Problem requirements
Update the entries from the line containing "You are a computer-use agent. This" through the end of the entries, replacing "Viewport" with "Screen size" and leaving everything else unchanged.

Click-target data
━━━━━━

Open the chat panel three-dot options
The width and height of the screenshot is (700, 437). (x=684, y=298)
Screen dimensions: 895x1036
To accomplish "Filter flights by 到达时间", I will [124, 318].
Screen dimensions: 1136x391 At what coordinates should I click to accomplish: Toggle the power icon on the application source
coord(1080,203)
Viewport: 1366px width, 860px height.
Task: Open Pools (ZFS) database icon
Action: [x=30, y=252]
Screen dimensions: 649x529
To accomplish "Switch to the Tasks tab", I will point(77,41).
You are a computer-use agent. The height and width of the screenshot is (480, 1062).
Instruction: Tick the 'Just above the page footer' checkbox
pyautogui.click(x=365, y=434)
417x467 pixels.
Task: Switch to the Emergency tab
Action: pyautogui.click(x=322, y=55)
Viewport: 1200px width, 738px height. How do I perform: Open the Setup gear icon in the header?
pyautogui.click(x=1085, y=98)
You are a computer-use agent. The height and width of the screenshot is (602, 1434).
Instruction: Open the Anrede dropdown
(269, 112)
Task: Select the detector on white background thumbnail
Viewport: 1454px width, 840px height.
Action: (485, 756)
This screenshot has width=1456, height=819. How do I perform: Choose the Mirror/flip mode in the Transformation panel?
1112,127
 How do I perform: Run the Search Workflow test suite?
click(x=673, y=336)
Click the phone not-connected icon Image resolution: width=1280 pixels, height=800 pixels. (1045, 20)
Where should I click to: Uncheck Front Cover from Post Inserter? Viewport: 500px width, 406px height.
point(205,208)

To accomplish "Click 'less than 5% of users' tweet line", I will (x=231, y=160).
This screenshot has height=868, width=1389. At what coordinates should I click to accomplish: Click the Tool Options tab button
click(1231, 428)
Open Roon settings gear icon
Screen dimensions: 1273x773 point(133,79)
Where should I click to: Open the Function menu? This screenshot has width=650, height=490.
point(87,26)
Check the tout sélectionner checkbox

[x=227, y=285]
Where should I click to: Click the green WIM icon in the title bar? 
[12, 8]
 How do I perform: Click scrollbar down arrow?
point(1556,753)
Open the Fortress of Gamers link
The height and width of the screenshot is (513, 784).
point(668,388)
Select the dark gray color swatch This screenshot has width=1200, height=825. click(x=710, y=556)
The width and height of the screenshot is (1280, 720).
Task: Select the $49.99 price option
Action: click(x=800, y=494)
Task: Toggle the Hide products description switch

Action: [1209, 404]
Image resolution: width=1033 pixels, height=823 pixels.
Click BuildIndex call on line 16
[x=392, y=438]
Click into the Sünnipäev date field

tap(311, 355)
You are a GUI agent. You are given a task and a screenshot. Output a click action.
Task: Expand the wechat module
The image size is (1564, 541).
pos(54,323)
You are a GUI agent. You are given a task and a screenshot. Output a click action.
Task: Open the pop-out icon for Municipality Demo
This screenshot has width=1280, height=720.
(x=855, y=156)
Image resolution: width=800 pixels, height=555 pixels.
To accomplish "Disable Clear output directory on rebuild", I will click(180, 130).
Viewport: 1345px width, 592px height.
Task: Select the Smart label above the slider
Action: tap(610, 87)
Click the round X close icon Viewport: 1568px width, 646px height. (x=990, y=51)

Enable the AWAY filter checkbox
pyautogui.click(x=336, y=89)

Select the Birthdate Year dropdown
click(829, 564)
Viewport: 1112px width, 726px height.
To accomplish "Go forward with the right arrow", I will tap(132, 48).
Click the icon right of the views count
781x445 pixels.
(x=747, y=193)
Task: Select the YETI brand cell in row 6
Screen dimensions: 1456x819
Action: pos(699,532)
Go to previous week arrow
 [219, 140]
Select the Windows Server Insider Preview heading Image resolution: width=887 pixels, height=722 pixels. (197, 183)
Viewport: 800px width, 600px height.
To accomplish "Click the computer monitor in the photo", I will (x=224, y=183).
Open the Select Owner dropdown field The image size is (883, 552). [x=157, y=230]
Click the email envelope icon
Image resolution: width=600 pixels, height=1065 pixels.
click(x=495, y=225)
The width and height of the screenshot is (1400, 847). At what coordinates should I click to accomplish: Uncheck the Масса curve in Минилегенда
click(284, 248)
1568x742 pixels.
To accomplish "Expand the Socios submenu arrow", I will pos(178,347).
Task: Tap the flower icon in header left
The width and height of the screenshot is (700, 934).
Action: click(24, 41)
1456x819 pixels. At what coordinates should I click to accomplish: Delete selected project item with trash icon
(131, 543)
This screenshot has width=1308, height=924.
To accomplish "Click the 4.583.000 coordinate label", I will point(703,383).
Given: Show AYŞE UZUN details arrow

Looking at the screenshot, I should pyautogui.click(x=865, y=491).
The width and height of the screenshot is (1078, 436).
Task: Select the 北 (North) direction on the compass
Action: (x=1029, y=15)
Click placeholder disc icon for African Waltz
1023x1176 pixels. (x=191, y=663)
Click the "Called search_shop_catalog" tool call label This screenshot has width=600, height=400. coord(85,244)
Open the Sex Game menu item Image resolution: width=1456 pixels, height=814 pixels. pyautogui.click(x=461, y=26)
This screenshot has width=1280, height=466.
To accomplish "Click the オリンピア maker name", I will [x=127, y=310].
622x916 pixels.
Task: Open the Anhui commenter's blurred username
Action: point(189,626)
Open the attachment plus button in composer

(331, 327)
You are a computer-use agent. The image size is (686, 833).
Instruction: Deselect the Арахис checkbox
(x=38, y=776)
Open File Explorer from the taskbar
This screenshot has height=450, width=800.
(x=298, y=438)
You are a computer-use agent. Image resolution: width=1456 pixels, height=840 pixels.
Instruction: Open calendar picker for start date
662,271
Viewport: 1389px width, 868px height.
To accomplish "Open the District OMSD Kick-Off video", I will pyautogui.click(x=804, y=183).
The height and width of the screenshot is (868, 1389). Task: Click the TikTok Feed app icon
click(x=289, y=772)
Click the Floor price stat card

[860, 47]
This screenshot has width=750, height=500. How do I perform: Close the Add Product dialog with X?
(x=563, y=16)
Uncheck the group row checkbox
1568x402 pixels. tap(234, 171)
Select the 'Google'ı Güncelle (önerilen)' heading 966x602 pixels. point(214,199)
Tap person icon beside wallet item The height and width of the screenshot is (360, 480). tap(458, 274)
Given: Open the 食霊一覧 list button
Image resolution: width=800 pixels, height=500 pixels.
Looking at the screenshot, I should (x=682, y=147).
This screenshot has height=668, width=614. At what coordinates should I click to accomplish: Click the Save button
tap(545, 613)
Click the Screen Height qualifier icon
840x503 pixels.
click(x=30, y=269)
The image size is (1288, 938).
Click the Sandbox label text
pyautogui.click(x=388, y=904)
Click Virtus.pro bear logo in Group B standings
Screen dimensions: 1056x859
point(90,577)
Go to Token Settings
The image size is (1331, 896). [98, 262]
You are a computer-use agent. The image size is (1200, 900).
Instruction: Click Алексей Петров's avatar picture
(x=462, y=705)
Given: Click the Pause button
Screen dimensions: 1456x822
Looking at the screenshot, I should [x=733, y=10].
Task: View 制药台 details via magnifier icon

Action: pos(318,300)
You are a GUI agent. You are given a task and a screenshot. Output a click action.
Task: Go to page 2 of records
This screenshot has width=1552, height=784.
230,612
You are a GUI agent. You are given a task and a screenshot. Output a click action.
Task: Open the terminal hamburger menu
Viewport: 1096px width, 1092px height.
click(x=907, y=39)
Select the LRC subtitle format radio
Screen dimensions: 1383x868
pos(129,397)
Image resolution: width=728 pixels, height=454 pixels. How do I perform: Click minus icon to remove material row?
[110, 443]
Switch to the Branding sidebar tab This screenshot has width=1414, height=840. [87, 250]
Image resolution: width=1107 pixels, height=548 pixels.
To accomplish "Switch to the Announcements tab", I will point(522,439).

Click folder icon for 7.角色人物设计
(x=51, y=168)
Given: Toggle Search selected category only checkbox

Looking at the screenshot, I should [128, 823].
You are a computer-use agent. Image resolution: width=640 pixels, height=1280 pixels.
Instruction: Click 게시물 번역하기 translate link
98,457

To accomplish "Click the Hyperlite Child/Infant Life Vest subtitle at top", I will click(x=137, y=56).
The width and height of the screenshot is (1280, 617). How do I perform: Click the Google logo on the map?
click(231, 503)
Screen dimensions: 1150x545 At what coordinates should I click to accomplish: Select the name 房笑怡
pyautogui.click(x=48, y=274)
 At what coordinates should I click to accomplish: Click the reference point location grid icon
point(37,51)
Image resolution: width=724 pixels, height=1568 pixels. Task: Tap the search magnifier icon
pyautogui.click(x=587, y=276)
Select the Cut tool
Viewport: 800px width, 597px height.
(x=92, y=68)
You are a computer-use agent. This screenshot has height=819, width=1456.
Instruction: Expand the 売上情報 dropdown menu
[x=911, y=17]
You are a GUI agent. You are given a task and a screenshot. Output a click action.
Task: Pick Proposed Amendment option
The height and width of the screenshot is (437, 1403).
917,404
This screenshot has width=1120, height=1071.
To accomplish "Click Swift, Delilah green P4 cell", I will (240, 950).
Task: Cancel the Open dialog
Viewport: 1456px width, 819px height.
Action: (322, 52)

━━━━━━

Response
You are a computer-use agent. This screenshot has height=819, width=1456.
Instruction: Expand the 売上情報 dropdown menu
[x=911, y=17]
You are a GUI agent. You are given a task and a screenshot. Output a click action.
Task: Pick Proposed Amendment option
The height and width of the screenshot is (437, 1403).
917,404
This screenshot has width=1120, height=1071.
To accomplish "Click Swift, Delilah green P4 cell", I will (240, 950).
Task: Cancel the Open dialog
Screen size: 1456px width, 819px height.
Action: (322, 52)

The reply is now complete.